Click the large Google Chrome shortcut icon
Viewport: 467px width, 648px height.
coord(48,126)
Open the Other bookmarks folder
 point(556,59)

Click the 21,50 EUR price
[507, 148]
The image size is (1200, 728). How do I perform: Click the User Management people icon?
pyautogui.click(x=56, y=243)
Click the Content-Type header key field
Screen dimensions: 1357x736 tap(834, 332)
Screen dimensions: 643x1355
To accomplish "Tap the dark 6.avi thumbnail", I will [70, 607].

——

▶ **WHAT TO PRODUCE**
Transcribe the listing. Every line must match exactly.

▶ **COMPLETED EXERCISE**
Click the large Google Chrome shortcut icon
Viewport: 467px width, 648px height.
coord(48,126)
Open the Other bookmarks folder
 point(556,59)

Click the 21,50 EUR price
[507, 148]
The image size is (1200, 728). How do I perform: Click the User Management people icon?
pyautogui.click(x=56, y=243)
Click the Content-Type header key field
Screen dimensions: 1357x736 tap(834, 332)
Screen dimensions: 643x1355
To accomplish "Tap the dark 6.avi thumbnail", I will [70, 607].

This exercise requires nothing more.